- Cambodian migrant workers sit in the back of a military truck as they travel to their home provinces after crossing the Thai-Cambodian border, in the city of Poipet in the northeastern Cambodian province of Banteay Meanchey on June 18, 2014.
- Agence France-Presse/Getty Images
Amnesty International on Monday slammed South Korea’s migrant worker scheme for allegedly allowing exploitation and abuse of workers, claims the South Korean government rejected.
Amnesty’s report comes as South Korea, like regional neighbors Japan and Taiwan, grapple with untrained labor shortage in sectors such as construction, manufacturing and agriculture. The number of migrant workers under a visa program to address the shortages grew about 31% to 247,000 in four years ending last year, with the top senders being Vietnam, Indonesia and Cambodia, government immigration data show.
Based on interviews with 28 migrants working at the country’s vastly family-run farms, the Amnesty report said they worked around 50 hours per month more than stated in their contract and most of them weren’t paid for overtime. None received paid annual leave.
But most remained at the place of employment because the system presented disincentives to change jobs, such as needing to secure a release form from existing the employer and disadvantages in future visa applications, the report said. Amnesty also cited cases of intimidation, extortion, verbal abuse and poor living standards.
South Korea’s labor ministry said it has modified the migrant labor code to increase rights protection but added that “partial restrictions” are inevitable in a system designed to protect jobs for South Korean citizens. It added that 53,309 foreign workers last year changed jobs, equivalent to a fifth of migrants under the program. Violations of contractual obligations mean that workers don’t need release forms, the ministry said, but Amnesty says the burden of proof lies with migrants who lack Korean fluency.
The United Nations’ International Labor Organization calls South Korea’s worker scheme “a better conceived, funded and implemented foreigner worker program than most in Asia,” while acknowledging that there were concerns about tying workers’ contracts to employers.
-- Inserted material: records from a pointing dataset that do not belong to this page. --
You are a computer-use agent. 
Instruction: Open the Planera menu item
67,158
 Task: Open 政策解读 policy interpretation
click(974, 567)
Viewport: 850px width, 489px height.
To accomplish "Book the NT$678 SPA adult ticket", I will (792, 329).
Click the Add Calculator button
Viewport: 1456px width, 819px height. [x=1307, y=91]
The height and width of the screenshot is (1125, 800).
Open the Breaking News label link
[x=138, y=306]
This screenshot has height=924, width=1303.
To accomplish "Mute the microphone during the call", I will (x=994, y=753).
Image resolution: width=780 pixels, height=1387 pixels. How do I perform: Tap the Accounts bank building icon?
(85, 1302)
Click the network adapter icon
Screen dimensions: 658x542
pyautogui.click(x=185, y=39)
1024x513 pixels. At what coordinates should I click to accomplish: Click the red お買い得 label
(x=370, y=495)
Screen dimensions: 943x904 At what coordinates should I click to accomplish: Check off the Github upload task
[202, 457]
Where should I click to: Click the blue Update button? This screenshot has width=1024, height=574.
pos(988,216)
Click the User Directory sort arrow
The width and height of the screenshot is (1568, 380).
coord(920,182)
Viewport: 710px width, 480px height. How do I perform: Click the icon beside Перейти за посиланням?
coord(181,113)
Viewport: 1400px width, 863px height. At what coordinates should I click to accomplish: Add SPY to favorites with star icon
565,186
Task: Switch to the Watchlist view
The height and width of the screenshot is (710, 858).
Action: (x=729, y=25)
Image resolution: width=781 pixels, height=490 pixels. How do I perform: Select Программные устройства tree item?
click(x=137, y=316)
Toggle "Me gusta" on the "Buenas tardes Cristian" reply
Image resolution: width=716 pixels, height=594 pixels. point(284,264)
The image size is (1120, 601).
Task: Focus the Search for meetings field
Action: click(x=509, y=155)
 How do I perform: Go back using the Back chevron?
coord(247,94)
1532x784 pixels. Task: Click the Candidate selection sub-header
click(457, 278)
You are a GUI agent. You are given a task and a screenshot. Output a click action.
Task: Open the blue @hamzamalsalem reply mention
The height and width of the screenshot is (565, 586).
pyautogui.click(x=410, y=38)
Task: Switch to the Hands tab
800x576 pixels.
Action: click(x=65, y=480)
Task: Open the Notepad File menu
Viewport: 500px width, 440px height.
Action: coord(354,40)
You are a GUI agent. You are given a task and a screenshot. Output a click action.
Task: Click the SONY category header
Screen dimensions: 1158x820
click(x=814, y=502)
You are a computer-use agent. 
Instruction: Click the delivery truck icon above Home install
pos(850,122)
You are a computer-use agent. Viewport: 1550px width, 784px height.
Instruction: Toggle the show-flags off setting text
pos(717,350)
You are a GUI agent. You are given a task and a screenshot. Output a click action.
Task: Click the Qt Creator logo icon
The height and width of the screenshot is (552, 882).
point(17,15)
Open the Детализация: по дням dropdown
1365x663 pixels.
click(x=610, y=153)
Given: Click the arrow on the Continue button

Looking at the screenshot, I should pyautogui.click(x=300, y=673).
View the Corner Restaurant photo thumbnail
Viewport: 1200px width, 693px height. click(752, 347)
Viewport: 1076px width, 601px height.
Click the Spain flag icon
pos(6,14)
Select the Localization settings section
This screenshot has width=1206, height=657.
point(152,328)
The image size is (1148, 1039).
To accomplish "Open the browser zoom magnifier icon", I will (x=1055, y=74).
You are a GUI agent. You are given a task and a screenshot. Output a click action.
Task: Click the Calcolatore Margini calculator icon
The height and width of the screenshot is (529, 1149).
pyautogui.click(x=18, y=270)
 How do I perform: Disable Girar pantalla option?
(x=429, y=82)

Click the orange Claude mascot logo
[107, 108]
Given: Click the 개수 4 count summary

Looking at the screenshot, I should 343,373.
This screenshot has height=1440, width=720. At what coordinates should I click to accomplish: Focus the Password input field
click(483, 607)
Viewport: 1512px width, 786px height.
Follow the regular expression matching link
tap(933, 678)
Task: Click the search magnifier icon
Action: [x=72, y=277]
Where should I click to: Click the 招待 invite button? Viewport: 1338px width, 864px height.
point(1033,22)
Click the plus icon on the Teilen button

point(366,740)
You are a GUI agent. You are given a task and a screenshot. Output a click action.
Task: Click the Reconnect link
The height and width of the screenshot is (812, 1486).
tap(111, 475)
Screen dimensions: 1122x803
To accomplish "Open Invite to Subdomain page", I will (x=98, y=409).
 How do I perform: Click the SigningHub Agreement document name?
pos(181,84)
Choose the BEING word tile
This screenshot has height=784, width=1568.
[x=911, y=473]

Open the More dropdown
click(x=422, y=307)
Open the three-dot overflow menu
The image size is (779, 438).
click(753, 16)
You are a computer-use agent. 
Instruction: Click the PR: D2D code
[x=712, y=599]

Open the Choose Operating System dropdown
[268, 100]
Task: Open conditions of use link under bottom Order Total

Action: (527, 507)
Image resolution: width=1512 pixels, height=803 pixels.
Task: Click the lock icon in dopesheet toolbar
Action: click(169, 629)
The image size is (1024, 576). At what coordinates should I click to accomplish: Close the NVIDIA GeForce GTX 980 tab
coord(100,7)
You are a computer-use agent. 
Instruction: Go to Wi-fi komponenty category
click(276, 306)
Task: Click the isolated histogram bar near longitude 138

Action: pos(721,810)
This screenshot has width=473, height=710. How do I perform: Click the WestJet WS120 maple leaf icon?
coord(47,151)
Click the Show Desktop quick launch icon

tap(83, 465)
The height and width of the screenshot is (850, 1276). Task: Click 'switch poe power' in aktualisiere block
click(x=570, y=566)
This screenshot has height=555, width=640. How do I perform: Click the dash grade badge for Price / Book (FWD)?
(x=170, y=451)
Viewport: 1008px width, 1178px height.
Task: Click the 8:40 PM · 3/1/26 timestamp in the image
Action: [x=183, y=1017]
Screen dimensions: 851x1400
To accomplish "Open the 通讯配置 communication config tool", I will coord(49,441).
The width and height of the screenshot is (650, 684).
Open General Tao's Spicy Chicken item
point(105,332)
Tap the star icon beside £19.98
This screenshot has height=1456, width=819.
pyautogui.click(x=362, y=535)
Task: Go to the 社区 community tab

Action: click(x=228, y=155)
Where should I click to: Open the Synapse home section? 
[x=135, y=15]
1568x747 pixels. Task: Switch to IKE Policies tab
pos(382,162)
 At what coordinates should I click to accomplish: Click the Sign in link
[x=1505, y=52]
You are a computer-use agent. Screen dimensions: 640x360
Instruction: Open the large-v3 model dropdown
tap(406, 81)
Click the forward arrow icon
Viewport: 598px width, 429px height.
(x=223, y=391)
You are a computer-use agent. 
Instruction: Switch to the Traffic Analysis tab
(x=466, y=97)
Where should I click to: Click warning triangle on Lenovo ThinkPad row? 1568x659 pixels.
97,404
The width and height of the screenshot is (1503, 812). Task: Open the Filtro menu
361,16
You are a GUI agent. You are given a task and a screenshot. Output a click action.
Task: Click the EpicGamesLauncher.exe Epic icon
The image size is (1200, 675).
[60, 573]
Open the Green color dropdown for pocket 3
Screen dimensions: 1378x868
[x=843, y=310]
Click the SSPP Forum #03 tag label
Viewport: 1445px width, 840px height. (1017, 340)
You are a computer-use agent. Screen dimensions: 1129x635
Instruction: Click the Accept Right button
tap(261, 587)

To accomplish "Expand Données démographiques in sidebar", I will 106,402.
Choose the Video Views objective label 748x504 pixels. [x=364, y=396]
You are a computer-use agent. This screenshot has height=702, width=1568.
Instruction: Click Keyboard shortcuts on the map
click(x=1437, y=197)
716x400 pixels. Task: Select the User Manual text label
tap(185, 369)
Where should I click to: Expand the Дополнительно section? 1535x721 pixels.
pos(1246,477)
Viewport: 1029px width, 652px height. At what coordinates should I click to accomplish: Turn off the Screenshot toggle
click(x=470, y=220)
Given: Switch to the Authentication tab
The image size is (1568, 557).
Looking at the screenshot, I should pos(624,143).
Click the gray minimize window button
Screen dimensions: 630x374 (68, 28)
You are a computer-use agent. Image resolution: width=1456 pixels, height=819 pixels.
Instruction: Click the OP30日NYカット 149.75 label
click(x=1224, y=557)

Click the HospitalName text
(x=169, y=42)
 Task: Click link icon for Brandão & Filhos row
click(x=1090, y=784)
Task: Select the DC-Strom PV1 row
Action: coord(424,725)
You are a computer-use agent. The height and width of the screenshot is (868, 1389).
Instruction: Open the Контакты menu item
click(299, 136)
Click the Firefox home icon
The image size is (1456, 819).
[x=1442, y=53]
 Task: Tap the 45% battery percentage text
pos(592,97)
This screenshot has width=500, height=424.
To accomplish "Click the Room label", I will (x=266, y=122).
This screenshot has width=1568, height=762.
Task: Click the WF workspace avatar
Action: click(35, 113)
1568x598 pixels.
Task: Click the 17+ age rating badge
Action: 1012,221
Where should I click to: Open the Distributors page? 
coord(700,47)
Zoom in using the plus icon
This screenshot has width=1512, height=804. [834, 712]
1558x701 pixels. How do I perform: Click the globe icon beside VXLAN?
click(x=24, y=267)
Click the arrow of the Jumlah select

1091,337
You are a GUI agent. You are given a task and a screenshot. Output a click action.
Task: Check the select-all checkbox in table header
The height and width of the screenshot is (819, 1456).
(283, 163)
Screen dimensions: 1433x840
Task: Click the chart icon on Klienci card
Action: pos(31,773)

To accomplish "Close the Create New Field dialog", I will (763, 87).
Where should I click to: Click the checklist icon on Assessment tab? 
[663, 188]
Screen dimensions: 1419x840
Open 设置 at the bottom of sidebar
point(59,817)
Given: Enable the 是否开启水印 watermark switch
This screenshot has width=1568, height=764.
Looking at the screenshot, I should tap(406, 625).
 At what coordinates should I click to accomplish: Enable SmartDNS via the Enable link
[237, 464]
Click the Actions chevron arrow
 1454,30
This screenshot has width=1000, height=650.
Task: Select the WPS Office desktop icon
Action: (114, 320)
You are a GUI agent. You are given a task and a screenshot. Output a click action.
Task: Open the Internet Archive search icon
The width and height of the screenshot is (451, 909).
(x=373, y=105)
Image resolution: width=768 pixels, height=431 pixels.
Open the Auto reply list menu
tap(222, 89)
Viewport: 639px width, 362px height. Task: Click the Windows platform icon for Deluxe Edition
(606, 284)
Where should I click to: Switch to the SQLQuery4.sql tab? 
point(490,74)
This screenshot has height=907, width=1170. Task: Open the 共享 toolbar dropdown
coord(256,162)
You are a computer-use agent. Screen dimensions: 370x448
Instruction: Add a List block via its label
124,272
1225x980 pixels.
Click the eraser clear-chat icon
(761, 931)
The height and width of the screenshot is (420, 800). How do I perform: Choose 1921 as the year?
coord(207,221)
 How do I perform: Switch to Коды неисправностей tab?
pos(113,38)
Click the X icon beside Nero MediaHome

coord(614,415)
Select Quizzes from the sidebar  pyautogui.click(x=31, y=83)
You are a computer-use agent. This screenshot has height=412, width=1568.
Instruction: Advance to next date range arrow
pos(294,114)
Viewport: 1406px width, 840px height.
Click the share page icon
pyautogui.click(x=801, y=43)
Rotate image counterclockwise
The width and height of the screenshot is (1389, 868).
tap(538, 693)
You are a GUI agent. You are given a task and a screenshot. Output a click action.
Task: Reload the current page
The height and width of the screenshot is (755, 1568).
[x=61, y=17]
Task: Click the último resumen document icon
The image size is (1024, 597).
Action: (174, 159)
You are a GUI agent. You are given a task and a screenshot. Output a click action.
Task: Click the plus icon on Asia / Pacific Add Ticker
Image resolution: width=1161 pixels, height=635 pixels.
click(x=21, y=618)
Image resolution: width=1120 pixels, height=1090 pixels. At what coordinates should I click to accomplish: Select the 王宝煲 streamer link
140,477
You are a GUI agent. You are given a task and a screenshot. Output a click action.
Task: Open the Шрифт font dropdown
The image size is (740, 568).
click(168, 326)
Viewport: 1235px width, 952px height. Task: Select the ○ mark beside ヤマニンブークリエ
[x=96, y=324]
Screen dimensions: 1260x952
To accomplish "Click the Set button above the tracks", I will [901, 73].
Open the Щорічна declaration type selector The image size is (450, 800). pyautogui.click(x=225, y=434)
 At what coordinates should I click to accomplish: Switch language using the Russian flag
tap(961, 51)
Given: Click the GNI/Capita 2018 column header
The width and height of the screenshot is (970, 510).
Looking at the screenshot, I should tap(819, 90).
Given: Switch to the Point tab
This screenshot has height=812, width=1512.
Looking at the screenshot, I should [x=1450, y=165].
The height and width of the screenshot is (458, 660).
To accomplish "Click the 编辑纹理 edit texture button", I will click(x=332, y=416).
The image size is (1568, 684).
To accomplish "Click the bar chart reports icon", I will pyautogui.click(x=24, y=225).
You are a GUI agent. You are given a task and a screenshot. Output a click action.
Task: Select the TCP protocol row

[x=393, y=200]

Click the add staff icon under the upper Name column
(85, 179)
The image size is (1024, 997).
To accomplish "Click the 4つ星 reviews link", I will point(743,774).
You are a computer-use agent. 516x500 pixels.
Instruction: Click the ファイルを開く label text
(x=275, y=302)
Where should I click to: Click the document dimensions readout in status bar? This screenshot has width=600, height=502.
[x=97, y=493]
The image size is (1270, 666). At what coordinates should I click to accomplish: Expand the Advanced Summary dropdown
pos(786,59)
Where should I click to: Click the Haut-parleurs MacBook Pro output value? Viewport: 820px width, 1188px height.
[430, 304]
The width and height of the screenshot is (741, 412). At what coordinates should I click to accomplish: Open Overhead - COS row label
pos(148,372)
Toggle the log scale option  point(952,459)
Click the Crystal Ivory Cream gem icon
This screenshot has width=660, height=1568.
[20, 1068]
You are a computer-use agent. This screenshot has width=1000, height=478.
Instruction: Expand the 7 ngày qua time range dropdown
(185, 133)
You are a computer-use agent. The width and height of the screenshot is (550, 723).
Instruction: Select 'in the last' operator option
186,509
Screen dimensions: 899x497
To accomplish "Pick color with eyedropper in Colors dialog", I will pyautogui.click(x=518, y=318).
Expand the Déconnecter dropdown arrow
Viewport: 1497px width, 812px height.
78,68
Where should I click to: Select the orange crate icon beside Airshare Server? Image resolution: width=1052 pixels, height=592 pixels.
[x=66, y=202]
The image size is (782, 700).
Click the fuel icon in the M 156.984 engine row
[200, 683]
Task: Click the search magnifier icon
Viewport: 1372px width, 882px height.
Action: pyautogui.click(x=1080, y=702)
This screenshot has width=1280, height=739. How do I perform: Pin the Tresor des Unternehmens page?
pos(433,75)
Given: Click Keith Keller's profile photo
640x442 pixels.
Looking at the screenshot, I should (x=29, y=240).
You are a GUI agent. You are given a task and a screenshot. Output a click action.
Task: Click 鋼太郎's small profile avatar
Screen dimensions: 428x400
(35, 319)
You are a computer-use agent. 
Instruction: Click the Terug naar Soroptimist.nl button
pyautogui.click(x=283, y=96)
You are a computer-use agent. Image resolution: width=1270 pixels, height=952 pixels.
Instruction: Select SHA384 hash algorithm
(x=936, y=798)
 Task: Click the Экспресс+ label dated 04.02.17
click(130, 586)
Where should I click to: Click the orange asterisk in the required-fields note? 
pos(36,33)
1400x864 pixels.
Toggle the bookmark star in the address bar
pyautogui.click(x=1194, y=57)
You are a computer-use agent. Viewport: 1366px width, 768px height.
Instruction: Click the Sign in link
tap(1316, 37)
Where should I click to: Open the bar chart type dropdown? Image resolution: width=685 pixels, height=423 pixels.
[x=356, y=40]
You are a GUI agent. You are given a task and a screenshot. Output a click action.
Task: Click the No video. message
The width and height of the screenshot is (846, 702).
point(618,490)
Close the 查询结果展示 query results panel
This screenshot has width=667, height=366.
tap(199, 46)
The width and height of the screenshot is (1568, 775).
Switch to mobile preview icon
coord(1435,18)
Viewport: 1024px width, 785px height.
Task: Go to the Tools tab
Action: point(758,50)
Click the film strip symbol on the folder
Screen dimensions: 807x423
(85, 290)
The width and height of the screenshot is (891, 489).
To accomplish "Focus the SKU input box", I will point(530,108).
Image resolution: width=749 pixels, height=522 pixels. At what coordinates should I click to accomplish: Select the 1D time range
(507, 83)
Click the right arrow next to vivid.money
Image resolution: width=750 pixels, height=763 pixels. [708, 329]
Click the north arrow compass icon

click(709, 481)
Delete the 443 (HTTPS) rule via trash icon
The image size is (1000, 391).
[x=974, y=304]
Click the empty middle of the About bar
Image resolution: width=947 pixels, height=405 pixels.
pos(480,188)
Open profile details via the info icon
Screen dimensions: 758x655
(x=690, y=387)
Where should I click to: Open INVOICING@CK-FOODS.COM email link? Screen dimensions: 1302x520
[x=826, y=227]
The worker scheme, called Employment Permit System, recruits foreign workers through quotas annually agreed by sending and receiving governments, which the ILO says reduces the cost of migration by eliminating private brokers.
Meach Tay, a 27-year-old Cambodian national that arrived in South Korea earlier this year to work at a cabbage and pumpkin producer, called her former employers “neither good nor bad people.” She would wake up at 6:30 a.m. and go back after 12 hours to the employers’ house. The couple paid her 1.17 million won ($1,104) each month, in line with the country’s minimum wage, which is one of the highest in the region. (Cambodia’s minimum wage is about $100 per month.)
Ms. Tay said she had little to complain about her treatment until she was sent by the employers to work at nearby farms two to three days a week, which is illegal under the scheme. Unlike her original post, which involved picking vegetables, her new work would include building greenhouses and carrying steel bars she said were too heavy for her. She said she didn’t report it for the fear of losing employment.
When a medical check following a minor motor accident showed a lump inside her chest, she said the employers allowed little time for further check-ups. She later left for a shelter for migrants and received treatment.
Ms. Tay, whose parents are also farmers in Cambodia, said that she doesn’t want to return to Cambodia and would like to go back to work at a South Korean farm. Like others under the scheme, she has three months to find another employer before facing deportation. Ms. Tay declined to identify her employers.